The Debian Project has missed the target date for release of version 4.0 of its GNU/Linux distribution. And thereby hangs a fairly long tale, with money being at the centre.
In September, the project leader, Anthony Towns, and a few other senior developers, decided to raise funds to pay volunteers who work on the project in order that the targeted release date of December 4 would not be missed.
Debian produces a quality distribution but has never managed to meet its own targets for release, except once in its 12-year existence. The last release, Sarge, took almost three years.
The fund raising was done under the name Dunc, which Towns told me then was "an acronym for 'Development Under Numismatic Control' - which could equally be called 'coin-operated coding'."
The Dunc proposal came up for discussion on various Debian mailing lists and some developers had strong objections. Led in the main by Joerg Jaspert, their main objection was about who would be paid and who would not. However, the project voted to let the proposal go ahead and Dunc was born. Standing behind it were Towns, Steve McIntyre, one of the founders of the Debian UK Society, Ted Ts'o, a founding member of the Free Standards Group and its current chairman, Joey Hess, a major Debian contributor for most of the 13 years of the project, and Raphael Hertzog, who has been a major part of the project's quality assurance efforts.

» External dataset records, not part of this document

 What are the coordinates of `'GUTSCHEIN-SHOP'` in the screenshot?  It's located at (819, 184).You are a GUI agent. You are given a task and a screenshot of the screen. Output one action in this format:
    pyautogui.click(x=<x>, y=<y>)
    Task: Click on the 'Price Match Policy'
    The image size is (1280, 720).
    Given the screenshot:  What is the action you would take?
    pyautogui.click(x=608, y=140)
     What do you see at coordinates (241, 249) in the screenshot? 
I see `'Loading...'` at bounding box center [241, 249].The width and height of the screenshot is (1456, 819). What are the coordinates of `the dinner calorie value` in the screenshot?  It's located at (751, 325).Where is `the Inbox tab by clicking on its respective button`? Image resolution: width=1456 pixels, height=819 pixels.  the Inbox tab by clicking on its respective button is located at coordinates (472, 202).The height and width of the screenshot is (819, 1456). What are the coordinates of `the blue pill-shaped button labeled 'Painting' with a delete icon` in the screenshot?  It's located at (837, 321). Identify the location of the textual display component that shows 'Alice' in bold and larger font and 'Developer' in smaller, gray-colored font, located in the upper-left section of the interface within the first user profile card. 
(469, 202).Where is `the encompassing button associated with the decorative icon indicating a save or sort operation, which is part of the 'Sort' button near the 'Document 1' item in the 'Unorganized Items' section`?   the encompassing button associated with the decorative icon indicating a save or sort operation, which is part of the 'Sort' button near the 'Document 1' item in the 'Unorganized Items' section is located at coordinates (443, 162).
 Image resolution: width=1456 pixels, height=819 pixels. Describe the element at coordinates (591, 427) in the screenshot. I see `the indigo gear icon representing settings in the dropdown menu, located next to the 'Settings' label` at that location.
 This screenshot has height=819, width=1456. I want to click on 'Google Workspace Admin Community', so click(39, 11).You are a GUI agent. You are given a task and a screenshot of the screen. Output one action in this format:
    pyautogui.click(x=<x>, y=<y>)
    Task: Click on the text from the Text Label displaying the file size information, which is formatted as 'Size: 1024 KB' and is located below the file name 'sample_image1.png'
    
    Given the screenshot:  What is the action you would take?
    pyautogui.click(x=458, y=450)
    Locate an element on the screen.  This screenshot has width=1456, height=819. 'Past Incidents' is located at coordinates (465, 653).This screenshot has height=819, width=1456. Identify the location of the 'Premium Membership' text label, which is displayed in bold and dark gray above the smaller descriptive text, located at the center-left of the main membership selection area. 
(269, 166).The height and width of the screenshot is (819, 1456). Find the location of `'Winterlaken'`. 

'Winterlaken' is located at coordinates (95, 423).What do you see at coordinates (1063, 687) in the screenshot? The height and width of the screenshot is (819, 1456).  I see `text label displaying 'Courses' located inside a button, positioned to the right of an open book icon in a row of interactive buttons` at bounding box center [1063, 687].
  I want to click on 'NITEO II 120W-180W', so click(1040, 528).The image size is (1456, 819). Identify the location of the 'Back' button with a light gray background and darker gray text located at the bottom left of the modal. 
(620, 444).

A decision was made to pay two people, Steve Langasek and Andreas Barth, to act as release managers for version 4.0. Each was to be paid a sum of $US6000. Now it appears that the delay in releasing version 4.0, codenamed Etch, is because some developers have adopted a go-slow. Barth wrote in his blog recently: "...there was a large disadvantage of the whole experiment: Some people who used to do good work reduced their involvement drastically. There was nothing I could do about, (sic) and that happened way before I started full-time on release, but on the global picture that still counts. So, as a first summary, I am happy with my own involvement, but that doesn't necessarily apply to the full experiment."